Thursday, March 10, 2011

Thank you for the Light

On Friday the 25th, my brother had a birthday and my family lost our dear friend Gray. On Saturday the 26th my father had congestive heart failure, and we lost him for a moment. I said farewell to Gray - though I can feel her all around - but eventually was allowed to keep my father. Thank you thank you thank you, spirits and doctors and super-nurses and friends.

In the past week and a half, I have slept in a Coronary Care Unit in a fold-out chair, watched my father turn into a lion and growl at people, lost my appetite and gained it back, been to Boston Logan airport twice, and encountered a man named Tony Ceprano (pronounced "Sop-rano"). I argued with countless nurses and doctors, and fought outright with an uppity physicians' assistant. I have also been to a funeral, watched parts of movies, read parts of books, and walked the dog on the beach. My skin has broken out, I've lost my voice, I've cried an ocean, and flipped out at random. Finally, somehow, my dad stabilized, and my mother and I brought him home to recover in his own bed. The doctors still don't know how this all happened. They only know how to stabilize him.
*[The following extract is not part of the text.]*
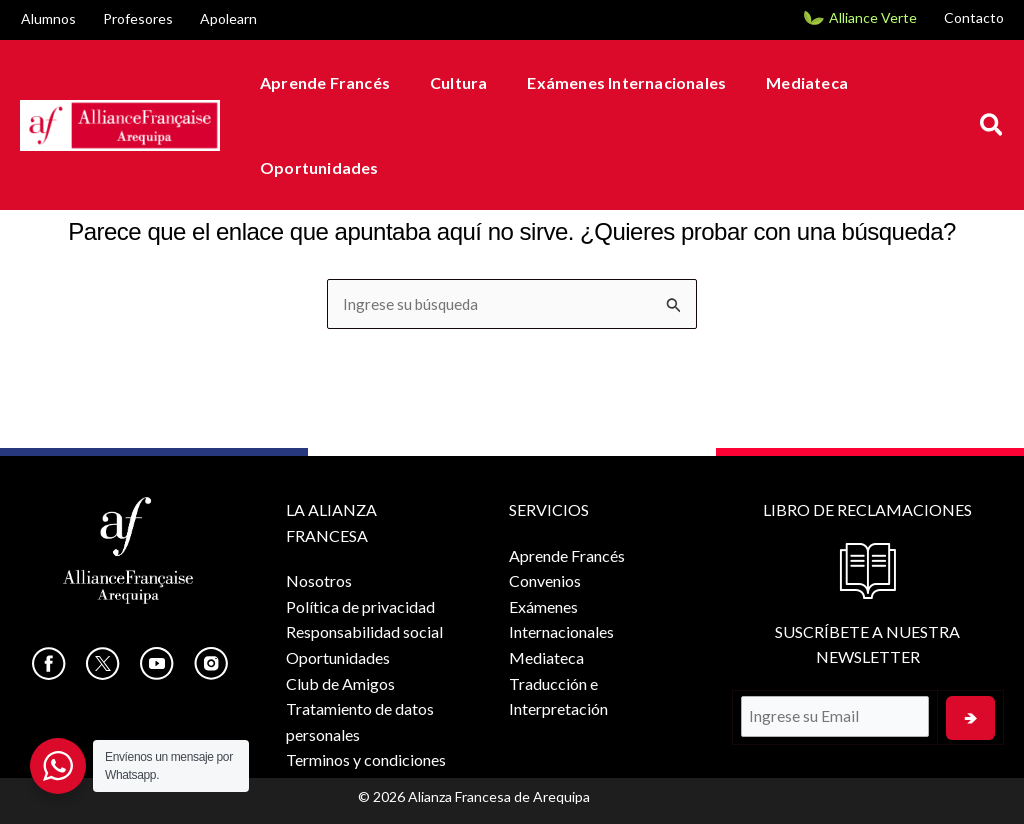 This screenshot has height=824, width=1024. I want to click on Alliance Verte, so click(873, 17).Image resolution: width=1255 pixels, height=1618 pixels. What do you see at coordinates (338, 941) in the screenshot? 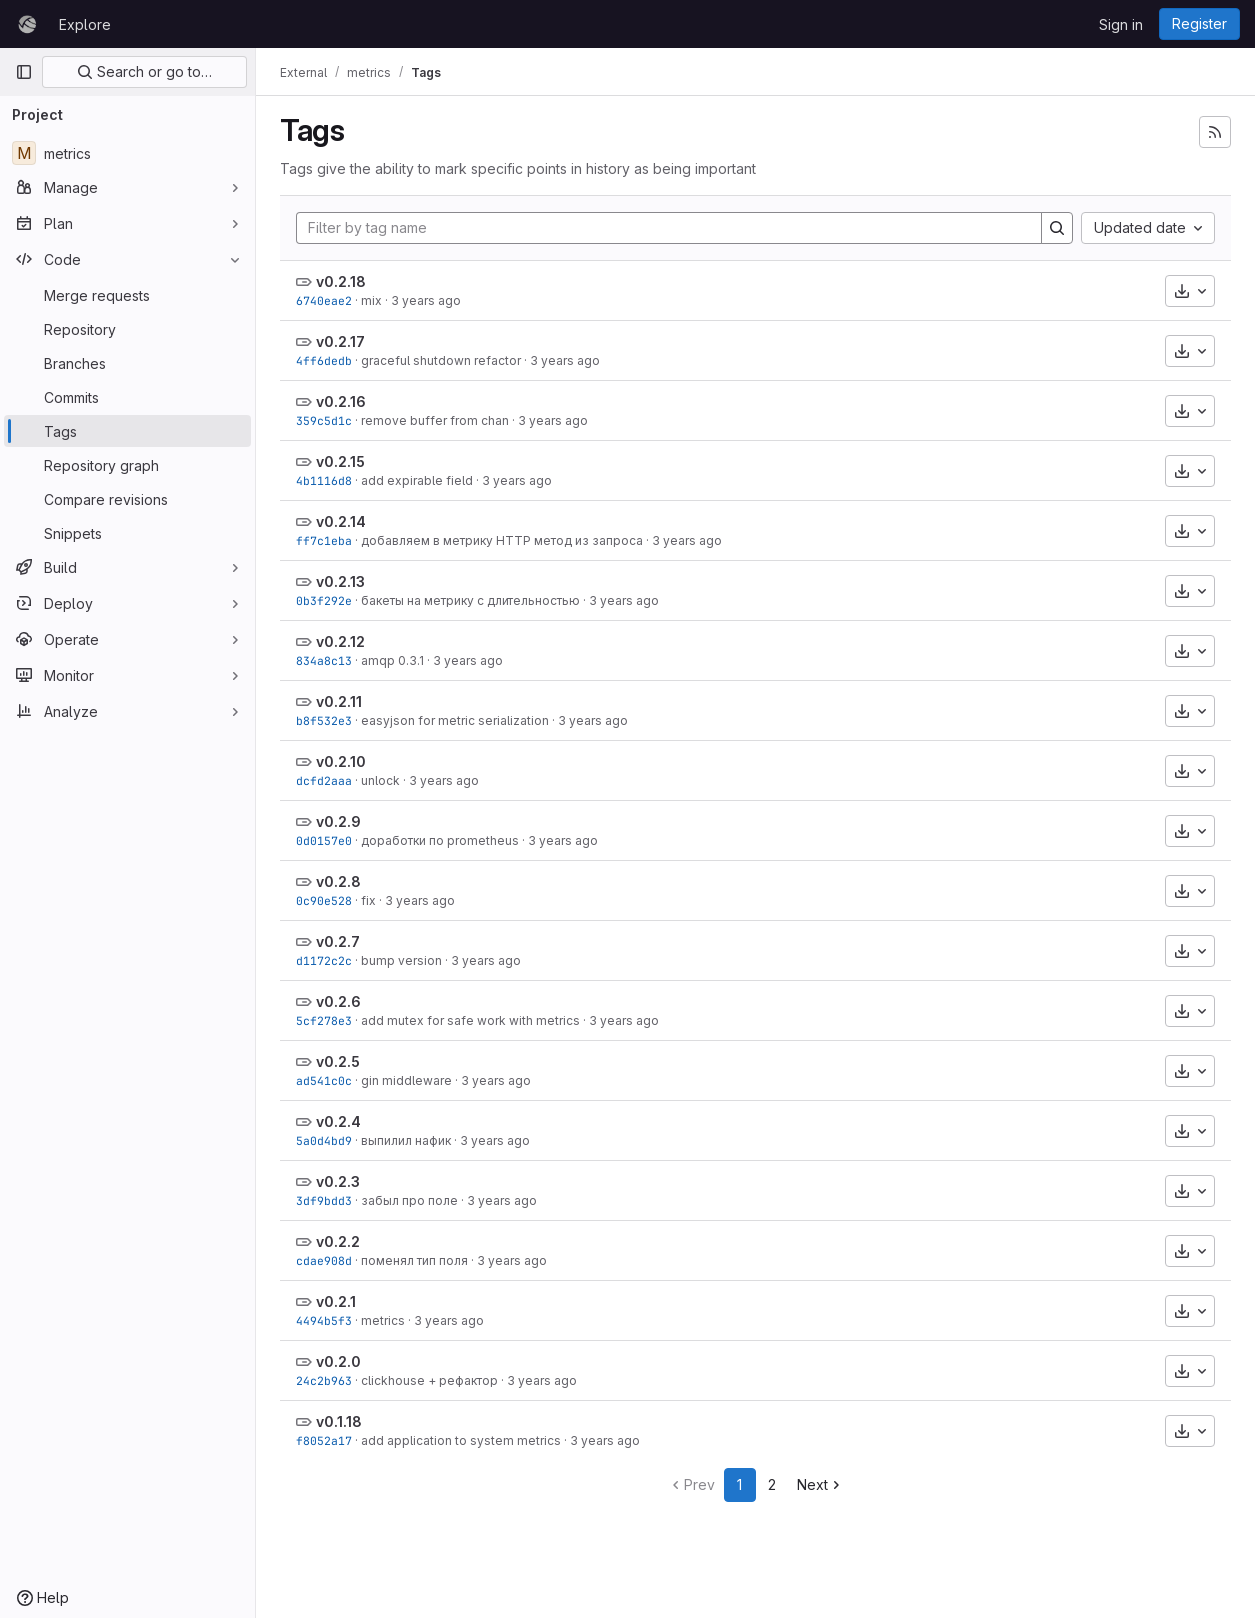
I see `v0.2.7` at bounding box center [338, 941].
Throughout this whole late-winter calamity, I have been thinking a lot about what it means to be an artist during an extreme emotional tragedy/hospital situation/freak out.

Here is a list of all the artists I thought about:
  1. Sally Mann
  2. Rube Goldberg
  3. Bill Viola
  4. Fred Tomaselli
  5. Annie Liebowitz
  6. Susan Sontag
  7. Paul Klee
  8. Buddy Bolden
And here is a list of all the art I considered making:
  1. Rube Goldberg-style drawings based on cliches I heard in the hospital (e.g. tip of the scale, roll of the dice, the way the wind blows, taking a turn, the way the cookie crumbles, etcetera).
  2. Drawings of future sculptures for my show
  3. Drawing my father while he slept
  4. Laying a green screen over my father as a blanket, and shooting video footage where the blanket would be replaced with images of paradise from Key West
  5. Making watercolors on watercolor-paper postcards I carted around for a week
  6. Making collages from hospital journals
  7. Making a clever word-drawing on top of a hospital terminology word search puzzle I took from the lobby.
In the end, I made nothing. I couldn't focus on a single idea long enough to watch a movie, have a phone call, chat with a friend, or do more than one errand at a time.  My father, on the other hand, was lucid and awake for probably 10 hours cumulatively over eleven days, and managed to write two poems and make a collage/drawing with crappy ballpoint pens and some gauzy adhesive tape. All without his glasses, which had been misplaced in the kerfuffle.

I have a lot to learn.

3 comments:

dell said...

Oh.

Ideas can wait. There will be a better time to act.

nellie said...

maybe thats it, to sometimes wake up and make something with whats right around your bed, and then go back to sleep. kerfuffle.
so glad your dads on the up and up. and its spring too.

Madame Fortuna said...

this is why i love you. and your dad.